Re: Multitasking vs dates
For Xenix, while it needed a hard disk, it didn't need a 286. See page 8:
https://bitsavers.org/pdf/sco/pc_xenix/XENIX_3.0_for_the_IBM_PC_Release_1.1_Release_Notes_Jul84.pdf
Even before that, there was Veniix/86 demo in May '83, also running on an 8086. Again I believe it needed a hard disk.
(Note that the IBM PC-AT was not released until August '84)
As to Concurrent CP/M (and hence Concurrent DOS) - they did not need hard disks to perform their multitasking. That multitasking was limited, but OEM tunable, plus it did support more than just full screen windows. It supported multiple overlapping resizable text windows.
https://bitsavers.org/pdf/digitalResearch/concurrent_cpm/4007-1010_Concurrent_CPM_with_Windows_Technical_Note_for_IBM_PC_Feb84.pdf
(The rest of your comments stand)
Elsewhere there is mention of a multitasking version of C/PM-68k and of GEMDOS.

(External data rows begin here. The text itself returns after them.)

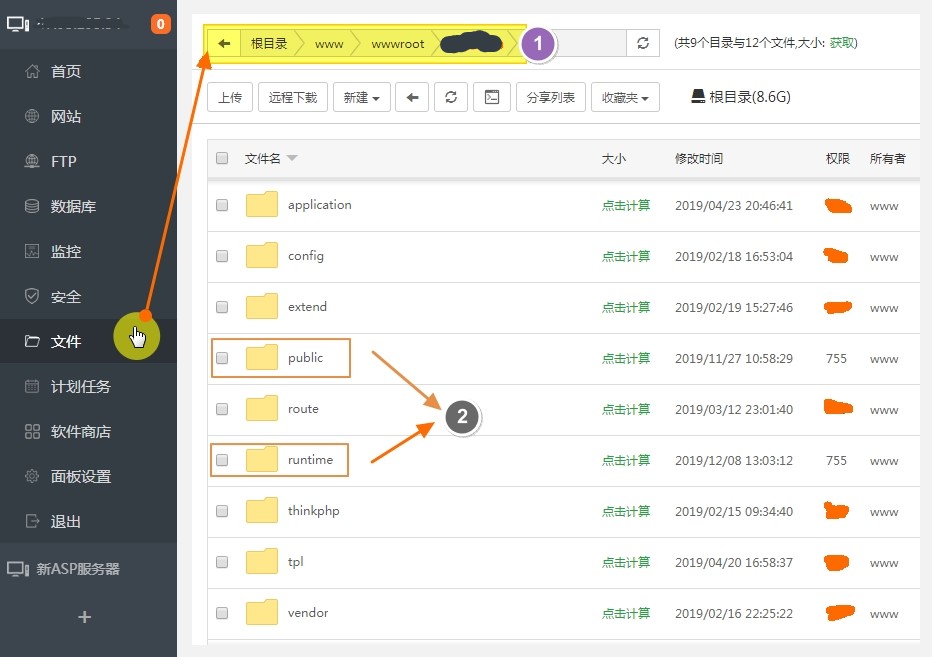
Task: Check the select-all checkbox in the header row
Action: click(221, 158)
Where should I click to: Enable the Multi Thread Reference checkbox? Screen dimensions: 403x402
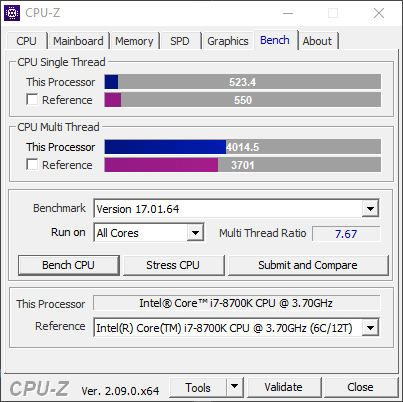[x=32, y=164]

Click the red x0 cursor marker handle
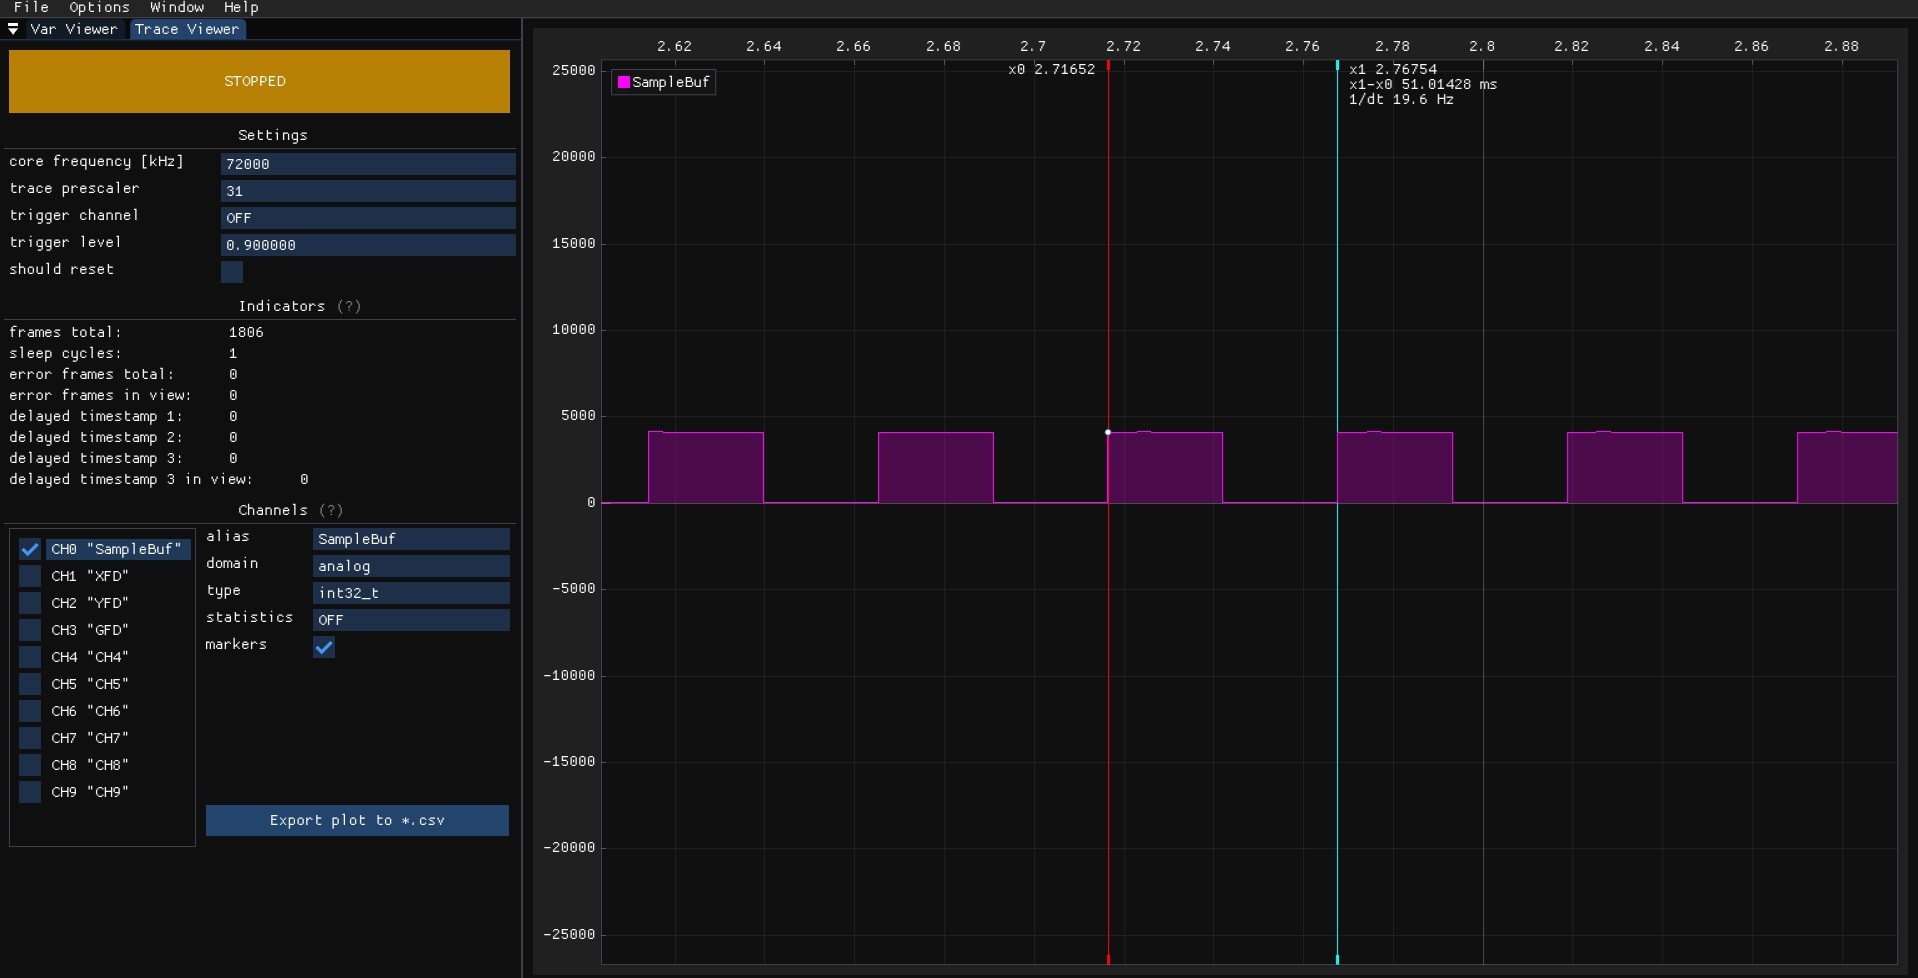click(1108, 66)
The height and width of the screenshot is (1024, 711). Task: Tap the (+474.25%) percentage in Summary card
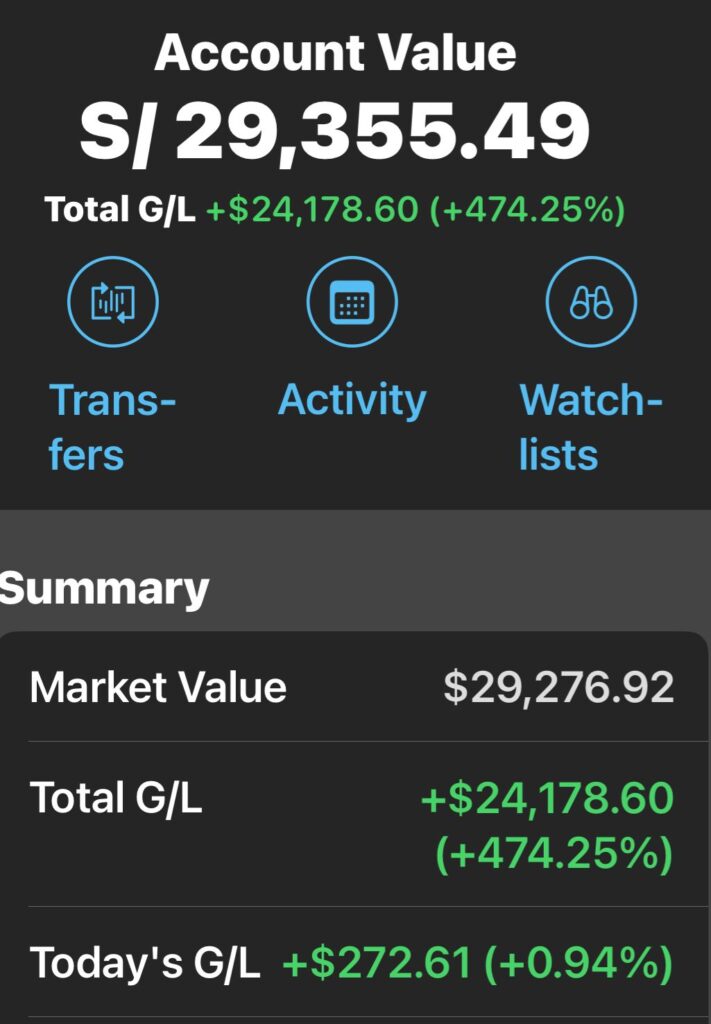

Well, there sort of was a multitasking C/PM-68k, but only as a side effect of the CDOS-68k effort. Hence too late for the QL. Plus too big. The system image (CDOS.SYS) is 187764 bytes resident text+data+bss. The text could have been ROMed, but that alone is 161622 bytes.
In addition to its native API, whereas CDOS-286 had an DOS front end, CDOS-68k also came with a C/PM-68k front end. The compiler supplied with its development kit was the C/PM-68k version of the Alycon compiler. Since CDOS-68k used a FAT filesystem, so does the C/PM-68k front end.
As to how well it works, I don't know as I've not yet got it running. Lacking a VME/10 system, and not wanting to write an emulator for one, I'll have to port it to a virtual 68k environment.
As to if a concurrent C/PM-68k could have been produced sooner; given a customer demand, probably - and with lower resource requirements.
Concurrent C/PM-86 was an outgrowth of M/PM-86. Now M/PM existed for 8080/Z80 and 8086, and the v1 spec is quite small. So the core modules could probably have been ported to the 68k (since they're so simple), and the early C/PM-68k source added on top. I believe the first version of C/PM-68k was in assembly (or maybe Pascal), later versions were in C.
As to GEMDOS, yes it had a CLI; it can be seen in its porting kit. I don't know if the ST was supplied with one, but I doubt it - given that a bloke I knew in Uni wrote his own one for it.